The two herpies types, facial and genital, were being diagnosed and treated by physicians in Greece more than 2,000 years ago. Hippocrates used the term 'herpes' to describe lesions that appeared to creep or crawl along the skin. Herpetic eruptions on the lips (cold sores) were subsequently referred to by the Roman physician Herodotus around AD100.

Genital lesions due to the herpies simplex virus (HSV) were not described until 1736, when Astruc recorded cases in both men and women. No treatments were mentioned and another century passed before other French physicians, such as Alibert, de Boret and Unna began to classify different clinical presentations of genital herpes.

Herpes Literature

The first book on the subject of genital herpes, Les Herpes Genitaux, was published in 1886(3). Various treatments were suggested, including bismuth and starch poultices, and herpies patients were advised to avoid sexual excess, alcohol and tobacco.

Early Herpies Research And Treatment

Research into the genital herpies HSV virus began in earnest in the late19th and early 20th centuries. One of the milestones occurred in the 1930s, when Andrews and Carmichael observed that unlike other known infectious agents, recurrent infections with the herpies virus only occurred in those who carried antibodies to the virus.

This publication generated a huge debate and led to the first understanding of the nature of latency, the process by which HSV lies dormant in the nerve roots and is subsequently reactivated. It was several decades before Professor Schneweis of the Institute of Medical Microbiology and Immunology, Bonn, and Andre Nahmias MD, Professor of Pediatrics (Infectious Diseases) at the Emory University School of Medicine, Atlanta, went on to propose in 1971 that facial herpes (cold sores) and genital herpes are caused by two different types of HSV.

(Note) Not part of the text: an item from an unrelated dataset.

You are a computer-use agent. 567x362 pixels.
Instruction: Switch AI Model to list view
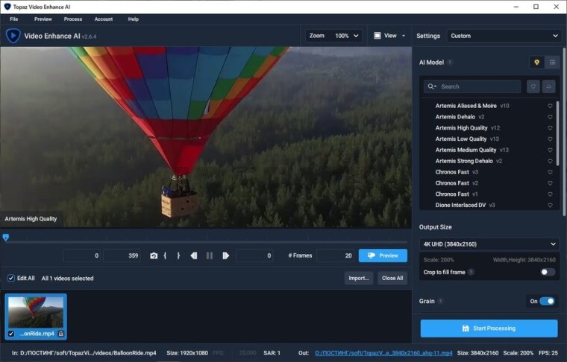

The Development of Research and Treatment For Herpies

The introduction of aciclovir in the early 1980s represented a significant milestone in the treatment for herpies virus infections. Gertrude Elion and George Hitchings were awarded the Nobel Prize in Medicine in 1988 for their research work involving a number of compounds, including aciclovir.

Prior to the advent of aciclovir, the antiviral therapies available to the medical community, such as cytosine arabinoside and idoxuridine, had significant side effects because of their non-specific activity. Aciclovir provided physicians with the first specific, effective and well-tolerated oral antiviral. It set the standard for anti herpes therapy and has since become a widely used treatment for herpies and prevention of herpes virus infections.

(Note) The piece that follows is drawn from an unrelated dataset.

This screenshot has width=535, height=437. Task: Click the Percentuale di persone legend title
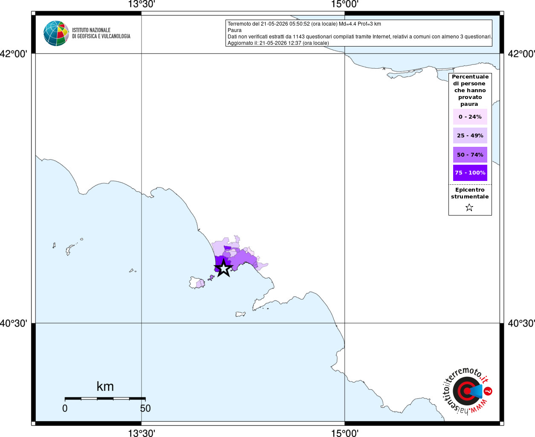point(470,90)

Treatment options have continued to improve over the past decade. Two new treatments for herpies, valaciclovir and famciclovir, have been licensed in many countries and offer the benefit of more convenient dosing regimens than aciclovir.

Both types of herpies treatment can be used either as episodic therapy (treatment started at the first signs of an attack and continued for a few days only) or as suppressive therapy (this treatment for herpies is continued for a few months or years in order to reduce the frequency of recurrences).

During the past decade, considerable research has been carried out to improve diagnosis of herpies. Blood tests which can detect HSV antibodies but which cannot differentiate between the two herpies types have been commercially available for years.

This makes it difficult to distinguish what may be cold sores (HSV-1) from what is almost certainly genital herpies (HSV-2). The newer Western blot test is more accurate and sensitive than most other tests but is costly and only available in a limited number of centres.

More recently, a new generation of type-specific blood tests have been introduced. These are less costly than the Western Blot test and faster and in some cases easier to administer.